I really liked the premise of the book, and thought the main idea behind The Path – that girls must always restrain what makes them unique, what makes them magical – was an interesting one that rings true even in our own non-magical world. Magic is a fantastic metaphor for so many things: girls’ voices or bodies or talents or smarts or humor or anything else that might make men uncomfortable, and therefore must be locked away. I also liked the twist on the fairy godmother, which was quite creative and not something I’d seen before.
There were also some pretty major problems: sketchy world-building (I never quite understood how the magic system worked), a lot of loose ends that just seem dropped rather than deliberately unresolved, and rough, unpolished writing. Stray has some great ideas, but I don’t think anyone would be surprised it’s a debut. Still, the faults don’t completely outweigh the good stuff; this is a worthwhile read. Recommended for readers looking for feminist fantasy or fairy tale re-tellings.
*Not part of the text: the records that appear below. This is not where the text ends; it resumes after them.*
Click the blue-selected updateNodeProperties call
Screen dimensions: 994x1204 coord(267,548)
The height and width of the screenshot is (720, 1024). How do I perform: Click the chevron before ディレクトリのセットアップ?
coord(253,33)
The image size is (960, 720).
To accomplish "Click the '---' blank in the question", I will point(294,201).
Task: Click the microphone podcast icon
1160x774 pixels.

Review copy provided by a friend.
Starlight’s Edge by Susan Waggoner
I am such a sucker for alien books, so I was immediately drawn to Susan Waggoner’s first novel in this series, Neptune’s Tears. Though it had a terrific concept, the book as a whole was pretty mediocre. And yet, there I found myself several months later, reading the sequel, eager to find out what happened next to the characters. That’s the problem (can you call it a problem?) with books with great ideas – even when they’re executed poorly, the ideas are still great.
This is a big spoiler for those of you who haven’t read the first book – it turns out the “aliens” that landed on Earth in the 23rd century were not aliens at all. They’re humans from 1,500 years in the future, sent back to rescue Earth’s literature and art before it’s mostly destroyed in a series of imminent meteor strikes. I was a bit bummed that there weren’t any aliens, but I didn’t care that much because instead I had time travel, and that’s nearly as awesome. In this sequel, Zee travels to David’s home time, leaving everything behind that she’s ever known.
There are a fair number of time travel books around in the YA world, but not many that take it as far as 1500+ years in the future. The opportunities for futuristic technology are really exciting to think about, and Waggoner does provide some cool stuff. Reading about Zee’s acclimation to this unfamiliar time is intriguing. There are other time travelers from the past and they form a sort of support group, giving the reader a window into lots of different time periods, not just Zee’s and David’s. The story takes a turn in the later part of the book, where David travels back in time to Pompeii – another idea that I loved.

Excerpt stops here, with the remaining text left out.